Soweit zur Routinearbeit.

Die oben grob skizzierten Arbeitspakete sind dann klar umrissen, wenn ein bestimmtes Patent zur Begutachtung auf dem Tisch liegt. Das fragliche Produkt oder Verfahren ist soweit zu analysieren, dass seine Bezüge zu dem Patent beschreibbar werden, und für jeden einzelnen Patentanspruch im Patent sind dann die angegebenen Verletzungsarten zu prüfen. Juristische Erbsenzählerei, wenn man so will.

Aber in der Realität ist die Ausgangslage häufig so, dass auf Seiten des Auftraggebers überhaupt noch keine Klarheit darüber besteht, ob es überhaupt Patente gibt, die durch ein bestimmtes Produkt / Verfahren verletzt werden könnten.

In vielen großen Industrieländern geht die Anzahl in Kraft befindlicher Patente insgesamt und über alle Bereiche der Technik aufsummiert in die Hunderttausende. Es ist wirtschaftlich unmöglich, alle darin enthaltenen Patentansprüche in ein Gutachten einzubeziehen.

Zum Glück gibt es ein wichtiges Hilfsmittel, um die große Menge an Patenten zu strukturieren: Die Internationale Patentklassifikation (IPC). In ihr ist das Gesamtgebiet der Technik in kleinste Schubladen unterteilt. Alle Patentschriften sind in dieses System eingeordnet.

Hier ein Beispiel, um eine grobe Vorstellung von der Beschaffenheit der IPC zu vermitteln: Hinter der Patentklassifikation H02H 3/05 verbergen sich

Schutzschaltungsanordnungen zum selbsttätigen Abschalten, die unmittelbar auf ein unerwünschtes Abweichen von normalen elektrischen Betriebsbedingungen ansprechen, mit oder ohne nachfolgendes Wiedereinschalten, mit Einrichtungen zur Erhöhung der Zuverlässigkeit, z.B. Redundanzanordnungen

Man könnte nun meinen, eine Recherche nach bestimmten, der Vermarktung eines Produktes oder Verfahrens eventuell entgegenstehenden Patenten (“Freedom-to-operate”-Recherche) wäre eine einfach zu lösende Aufgabe, wenn man die dem Produkt beziehungsweise Verfahren entsprechende Patentklasse aufschlägt und in dem amtlichen Patentregister sodann alle erteilten Patente zur näheren Begutachtung auflistet, die unter jene Klasse fallen.

In der Tat geht man auch in vielen Fällen so vor. Nur: Der rechtliche Schutzumfang eines Patentanspruches macht nicht an den Klassengrenzen der Internationalen Patentklassifikation halt. Es ist beispielsweise vorstellbar, dass ein Patent in eine Klasse eingeordnet wird, die elektronischen Steuerungen für Waschmaschinen vorbehalten ist.

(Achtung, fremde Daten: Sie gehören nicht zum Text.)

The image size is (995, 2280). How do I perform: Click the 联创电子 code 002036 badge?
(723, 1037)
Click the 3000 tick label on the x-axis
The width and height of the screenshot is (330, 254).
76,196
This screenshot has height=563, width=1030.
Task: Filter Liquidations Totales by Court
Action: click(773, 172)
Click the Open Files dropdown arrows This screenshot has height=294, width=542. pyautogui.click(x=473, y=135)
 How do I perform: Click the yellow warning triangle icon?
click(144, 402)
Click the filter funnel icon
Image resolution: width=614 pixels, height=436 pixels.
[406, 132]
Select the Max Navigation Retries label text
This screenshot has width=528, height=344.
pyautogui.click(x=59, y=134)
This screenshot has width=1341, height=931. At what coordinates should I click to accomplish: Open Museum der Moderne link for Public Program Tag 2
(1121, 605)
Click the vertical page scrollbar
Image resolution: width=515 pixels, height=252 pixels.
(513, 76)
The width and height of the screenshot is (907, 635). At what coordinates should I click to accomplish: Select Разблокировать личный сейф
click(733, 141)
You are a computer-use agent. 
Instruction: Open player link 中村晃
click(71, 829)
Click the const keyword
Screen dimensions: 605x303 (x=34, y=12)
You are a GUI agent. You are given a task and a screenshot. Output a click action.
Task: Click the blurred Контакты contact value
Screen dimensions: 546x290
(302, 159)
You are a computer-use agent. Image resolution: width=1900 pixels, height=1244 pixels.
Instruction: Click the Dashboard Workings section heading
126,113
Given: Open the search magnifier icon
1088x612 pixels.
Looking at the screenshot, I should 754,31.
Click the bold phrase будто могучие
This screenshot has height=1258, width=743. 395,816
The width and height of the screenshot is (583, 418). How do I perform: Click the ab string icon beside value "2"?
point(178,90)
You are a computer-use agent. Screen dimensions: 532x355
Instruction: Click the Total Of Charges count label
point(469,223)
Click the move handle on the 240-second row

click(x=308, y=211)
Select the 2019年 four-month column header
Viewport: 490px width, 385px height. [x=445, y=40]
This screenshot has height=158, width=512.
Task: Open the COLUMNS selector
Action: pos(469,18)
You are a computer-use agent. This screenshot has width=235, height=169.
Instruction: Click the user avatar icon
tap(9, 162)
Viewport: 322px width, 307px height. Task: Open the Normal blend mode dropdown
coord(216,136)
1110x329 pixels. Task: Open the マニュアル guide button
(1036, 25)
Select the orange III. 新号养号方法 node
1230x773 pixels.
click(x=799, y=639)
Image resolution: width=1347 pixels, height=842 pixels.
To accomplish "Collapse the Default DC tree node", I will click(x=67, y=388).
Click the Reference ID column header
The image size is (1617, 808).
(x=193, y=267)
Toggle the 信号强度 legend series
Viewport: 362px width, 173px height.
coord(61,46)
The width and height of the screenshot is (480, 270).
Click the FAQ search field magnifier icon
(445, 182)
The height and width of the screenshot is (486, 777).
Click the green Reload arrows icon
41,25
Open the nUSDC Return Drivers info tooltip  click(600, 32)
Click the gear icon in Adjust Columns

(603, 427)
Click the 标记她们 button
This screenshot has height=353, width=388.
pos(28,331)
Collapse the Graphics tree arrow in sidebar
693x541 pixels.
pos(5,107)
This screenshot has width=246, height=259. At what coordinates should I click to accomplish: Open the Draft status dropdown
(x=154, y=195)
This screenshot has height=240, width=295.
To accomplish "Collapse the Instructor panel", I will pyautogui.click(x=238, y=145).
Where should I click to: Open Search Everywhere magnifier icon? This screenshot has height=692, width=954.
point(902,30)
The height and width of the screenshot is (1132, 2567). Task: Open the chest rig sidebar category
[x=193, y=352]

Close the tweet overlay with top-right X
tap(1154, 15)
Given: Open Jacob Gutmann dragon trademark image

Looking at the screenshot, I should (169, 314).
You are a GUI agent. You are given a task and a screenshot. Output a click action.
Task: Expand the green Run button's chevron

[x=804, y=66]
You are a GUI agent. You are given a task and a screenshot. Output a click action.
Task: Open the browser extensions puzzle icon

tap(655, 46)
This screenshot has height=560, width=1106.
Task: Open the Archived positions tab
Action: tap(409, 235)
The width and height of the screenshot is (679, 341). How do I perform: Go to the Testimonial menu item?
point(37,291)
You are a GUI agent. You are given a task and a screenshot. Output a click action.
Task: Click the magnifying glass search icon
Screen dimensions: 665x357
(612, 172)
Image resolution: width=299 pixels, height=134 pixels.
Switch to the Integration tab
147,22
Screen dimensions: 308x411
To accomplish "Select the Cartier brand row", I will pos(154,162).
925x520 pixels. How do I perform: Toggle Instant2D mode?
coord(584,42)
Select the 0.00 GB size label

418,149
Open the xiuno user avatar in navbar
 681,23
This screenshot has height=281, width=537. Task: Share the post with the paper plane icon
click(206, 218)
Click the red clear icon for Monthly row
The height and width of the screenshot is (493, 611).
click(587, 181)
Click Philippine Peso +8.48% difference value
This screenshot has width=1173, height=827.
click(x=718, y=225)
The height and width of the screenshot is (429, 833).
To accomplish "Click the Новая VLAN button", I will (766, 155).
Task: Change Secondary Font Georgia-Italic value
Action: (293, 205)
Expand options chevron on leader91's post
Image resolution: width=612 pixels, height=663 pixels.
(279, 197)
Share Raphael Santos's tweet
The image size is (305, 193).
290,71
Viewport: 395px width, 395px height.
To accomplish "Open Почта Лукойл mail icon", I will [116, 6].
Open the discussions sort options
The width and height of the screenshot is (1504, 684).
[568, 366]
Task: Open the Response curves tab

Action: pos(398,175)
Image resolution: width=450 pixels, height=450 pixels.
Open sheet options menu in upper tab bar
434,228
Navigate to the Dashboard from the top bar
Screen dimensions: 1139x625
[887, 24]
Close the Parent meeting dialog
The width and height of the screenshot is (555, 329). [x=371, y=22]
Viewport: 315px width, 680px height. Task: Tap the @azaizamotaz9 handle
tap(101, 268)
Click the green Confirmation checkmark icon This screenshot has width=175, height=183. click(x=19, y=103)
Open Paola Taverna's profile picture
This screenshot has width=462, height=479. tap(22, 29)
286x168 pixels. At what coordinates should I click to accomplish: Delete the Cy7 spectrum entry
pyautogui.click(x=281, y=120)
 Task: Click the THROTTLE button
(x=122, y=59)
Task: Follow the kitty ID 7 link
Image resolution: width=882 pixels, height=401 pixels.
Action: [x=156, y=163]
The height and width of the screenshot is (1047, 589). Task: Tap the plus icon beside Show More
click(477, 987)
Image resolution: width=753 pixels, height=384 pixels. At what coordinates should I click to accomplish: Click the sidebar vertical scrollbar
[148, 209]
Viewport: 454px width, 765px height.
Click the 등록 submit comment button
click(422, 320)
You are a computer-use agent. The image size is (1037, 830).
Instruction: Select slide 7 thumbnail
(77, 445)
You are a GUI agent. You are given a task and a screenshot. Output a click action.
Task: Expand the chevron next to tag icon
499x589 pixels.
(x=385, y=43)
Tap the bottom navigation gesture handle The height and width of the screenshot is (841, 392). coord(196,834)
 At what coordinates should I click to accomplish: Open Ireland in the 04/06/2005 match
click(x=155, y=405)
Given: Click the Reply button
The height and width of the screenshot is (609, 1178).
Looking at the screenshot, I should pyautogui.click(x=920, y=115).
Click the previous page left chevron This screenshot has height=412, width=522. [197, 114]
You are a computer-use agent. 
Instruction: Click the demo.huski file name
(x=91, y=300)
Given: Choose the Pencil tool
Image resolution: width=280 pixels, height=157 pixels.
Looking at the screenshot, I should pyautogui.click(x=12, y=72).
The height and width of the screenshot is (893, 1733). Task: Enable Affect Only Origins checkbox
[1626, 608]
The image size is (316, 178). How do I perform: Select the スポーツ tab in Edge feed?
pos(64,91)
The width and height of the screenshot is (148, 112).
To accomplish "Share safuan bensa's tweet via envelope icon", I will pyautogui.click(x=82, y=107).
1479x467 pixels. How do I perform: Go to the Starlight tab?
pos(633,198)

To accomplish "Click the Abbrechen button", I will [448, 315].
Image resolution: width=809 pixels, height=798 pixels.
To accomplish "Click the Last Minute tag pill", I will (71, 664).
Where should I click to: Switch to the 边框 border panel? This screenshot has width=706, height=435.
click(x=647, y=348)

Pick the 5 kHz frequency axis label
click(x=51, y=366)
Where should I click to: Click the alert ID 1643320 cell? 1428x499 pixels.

Dennoch kann unter Umständen auch eine anderweitig klassifizierte elektronische Steuerung für eine Autowaschanlage dieses Patent verletzen, wenn der Aufbau und die Funktion der Steuerung der Autowaschanlage auf eine der drei oben aufgelisteten Weisen die Merkmale des Patentanspruches verwirklicht. Vorstellbar wären solche Konstellationen wohl vielleicht bei Erfindungen, die das Einsparen von Wasser bei Reinigungsverfahren zum Ziel haben.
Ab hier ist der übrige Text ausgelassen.